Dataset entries
_ _ _ _ _ _ _

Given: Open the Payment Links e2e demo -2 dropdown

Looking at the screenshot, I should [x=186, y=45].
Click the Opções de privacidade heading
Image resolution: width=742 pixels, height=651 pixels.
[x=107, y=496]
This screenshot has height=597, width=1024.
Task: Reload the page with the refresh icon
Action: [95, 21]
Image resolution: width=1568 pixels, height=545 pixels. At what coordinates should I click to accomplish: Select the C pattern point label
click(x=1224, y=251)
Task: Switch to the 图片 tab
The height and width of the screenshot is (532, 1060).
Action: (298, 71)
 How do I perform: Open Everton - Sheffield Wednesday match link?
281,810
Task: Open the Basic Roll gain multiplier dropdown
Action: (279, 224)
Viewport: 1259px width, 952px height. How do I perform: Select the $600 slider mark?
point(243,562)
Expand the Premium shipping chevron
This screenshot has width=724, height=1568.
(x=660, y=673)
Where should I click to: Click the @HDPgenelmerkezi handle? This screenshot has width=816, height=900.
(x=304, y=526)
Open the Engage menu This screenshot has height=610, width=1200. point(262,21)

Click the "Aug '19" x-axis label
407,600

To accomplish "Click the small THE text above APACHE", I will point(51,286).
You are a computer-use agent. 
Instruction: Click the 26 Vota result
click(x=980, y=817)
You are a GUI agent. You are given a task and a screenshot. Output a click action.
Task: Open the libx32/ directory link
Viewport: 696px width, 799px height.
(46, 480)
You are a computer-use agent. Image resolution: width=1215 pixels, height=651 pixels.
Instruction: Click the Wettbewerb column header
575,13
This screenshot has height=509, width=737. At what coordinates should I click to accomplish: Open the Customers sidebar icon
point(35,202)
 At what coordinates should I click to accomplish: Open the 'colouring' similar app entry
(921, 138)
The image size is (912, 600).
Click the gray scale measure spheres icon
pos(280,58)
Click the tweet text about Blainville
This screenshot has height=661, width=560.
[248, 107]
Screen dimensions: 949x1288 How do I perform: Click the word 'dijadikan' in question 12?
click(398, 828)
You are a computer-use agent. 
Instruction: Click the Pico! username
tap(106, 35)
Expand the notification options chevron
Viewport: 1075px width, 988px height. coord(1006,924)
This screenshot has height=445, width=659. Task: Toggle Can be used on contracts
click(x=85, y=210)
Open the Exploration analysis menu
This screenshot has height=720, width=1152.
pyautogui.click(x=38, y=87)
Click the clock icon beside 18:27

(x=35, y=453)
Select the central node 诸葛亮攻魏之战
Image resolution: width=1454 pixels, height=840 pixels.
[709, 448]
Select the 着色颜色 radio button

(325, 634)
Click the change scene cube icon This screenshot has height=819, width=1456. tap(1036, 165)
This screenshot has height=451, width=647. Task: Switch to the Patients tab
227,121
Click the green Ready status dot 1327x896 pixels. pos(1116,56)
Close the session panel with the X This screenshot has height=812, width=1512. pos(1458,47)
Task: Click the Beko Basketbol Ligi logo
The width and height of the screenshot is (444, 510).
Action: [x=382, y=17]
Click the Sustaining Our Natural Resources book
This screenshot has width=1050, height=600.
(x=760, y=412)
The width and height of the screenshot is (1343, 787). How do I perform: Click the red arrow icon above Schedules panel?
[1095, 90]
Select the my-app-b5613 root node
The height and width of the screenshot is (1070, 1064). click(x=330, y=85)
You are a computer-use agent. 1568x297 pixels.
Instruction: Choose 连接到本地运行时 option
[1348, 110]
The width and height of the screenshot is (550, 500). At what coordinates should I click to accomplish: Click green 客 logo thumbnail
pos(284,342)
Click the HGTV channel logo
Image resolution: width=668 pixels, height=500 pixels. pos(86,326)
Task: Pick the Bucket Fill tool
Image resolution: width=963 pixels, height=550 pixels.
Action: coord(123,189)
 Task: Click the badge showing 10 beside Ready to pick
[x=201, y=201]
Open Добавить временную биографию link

_ _ _ _ _ _ _

• _Exercise goal_
Repeat exactly the lines above from the one with "The width and height of the screenshot is (444, 510)." up to and including the one with "You are a computer-use agent. 1568x297". No other line belongs in the reply.

• _Problem solution_
The width and height of the screenshot is (444, 510).
Action: [x=382, y=17]
Click the Sustaining Our Natural Resources book
This screenshot has width=1050, height=600.
(x=760, y=412)
The width and height of the screenshot is (1343, 787). How do I perform: Click the red arrow icon above Schedules panel?
[1095, 90]
Select the my-app-b5613 root node
The height and width of the screenshot is (1070, 1064). click(x=330, y=85)
You are a computer-use agent. 1568x297 pixels.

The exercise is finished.